In her will in 2007 Suzanne requested that her jewellery and furniture be sold at auction using the proceeds to create a Fondation Raymond & Suzanne Fischof-La Foux.
She bequeathed her estate to the Fondation des Petits Frères des Pauvres to administer the foundation with a view to supporting charitable causes (guide dogs, accommodation for the elderly and medical research into degenerative illnesses).
On February 21-22 Osenat (25% buyer’s premium) held a two-part auction in Paris of works from the couple’s collections.
The first day was devoted to items from their Paris apartment on the Avenue Foch to include furnishings, works of art and paintings. The second was given over to 100 pieces of Suzanne’s jewellery, each engraved with the name Fischof-La- Foux. The auction viewing was held appropriately at the George V where they were married.
The event garnered a total of €6m for the Foundation.
Top lots
Suzanne’s jewellery made a major contribution to this figure with several pieces selling for six-figure sums. They were led by an impressive diamond necklace convertible to a brooch and two bracelets made by Maison Gérard which realised €880,000 (£752,135).
There were also some notable results from the paintings and furniture offered on day one.
Among the best-sellers, eclipsing a €20,000-30,000 guide to take €300,000 (£256,410), was a 2ft 8in (80cm) wide centre table in ebony veneer on a giltwood base that had a 17th century pietra dura top decorated in a rich variety of hardstones with a landscape.

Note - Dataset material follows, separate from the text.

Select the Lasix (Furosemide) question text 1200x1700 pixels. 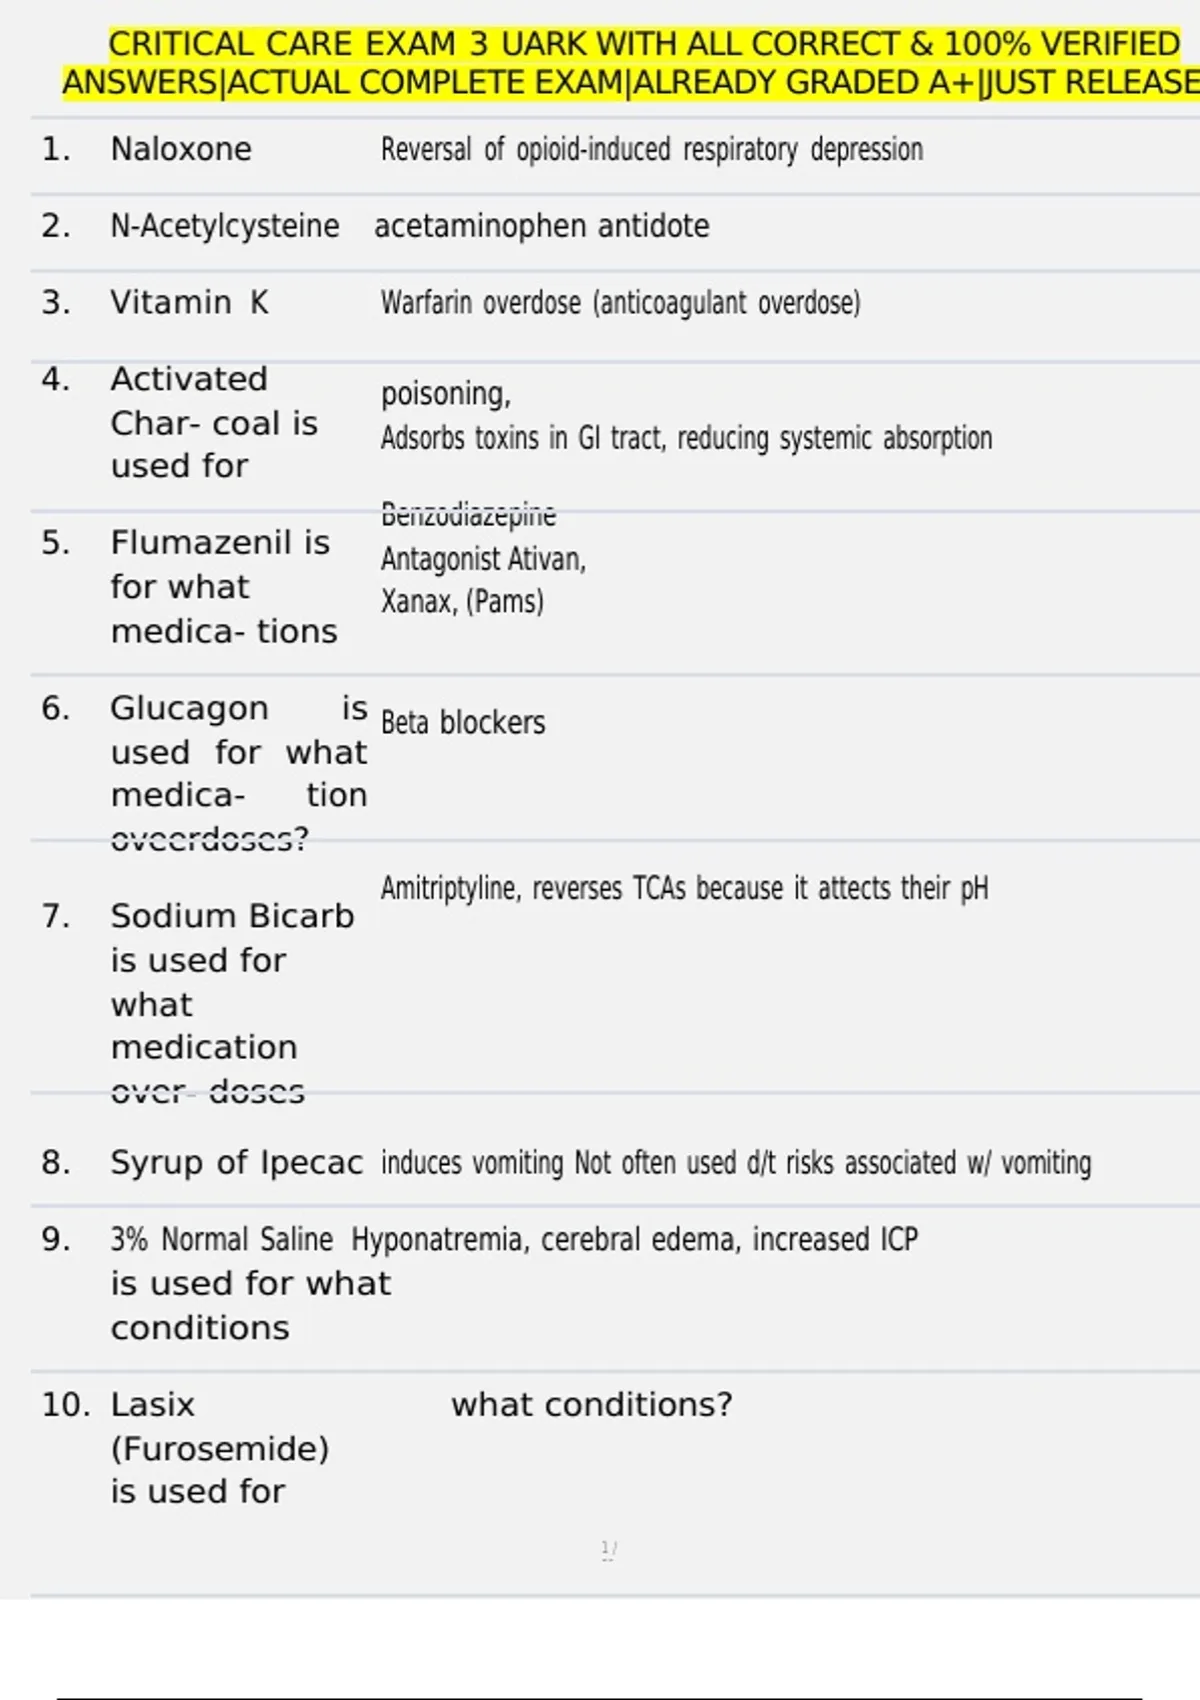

It was attributed to the Castrucci workshop. Cosimo Castrucci, an Italian goldsmith and pietra dura artist, was employed by the Emperor Rudolph III at his court in Prague to set up a pietra dura workshop like that of the Medici in Florence.
The workshop employed three generations of the Castrucci family in the late 16th and 17th century: Cosimo, his son Giovanni and his grandson. The Castruccis’ work favoured landscape subjects often derived from paintings by northern Flemish masters such as Pieter Breughel and Paul Bril.
Among the paintings in the auction was a group of four works by the artist Moise Kisling (1891-1953).
He was a close friend of the couple and these included a signed portrait of Suzanne with a dedication to her as well as the oil on canvas pictured here of a vase of Mimosas from 1947, again signed and dedicated à mon ami Raymond Fischof, which was the most expensive of the group at €200,000 (£170,940).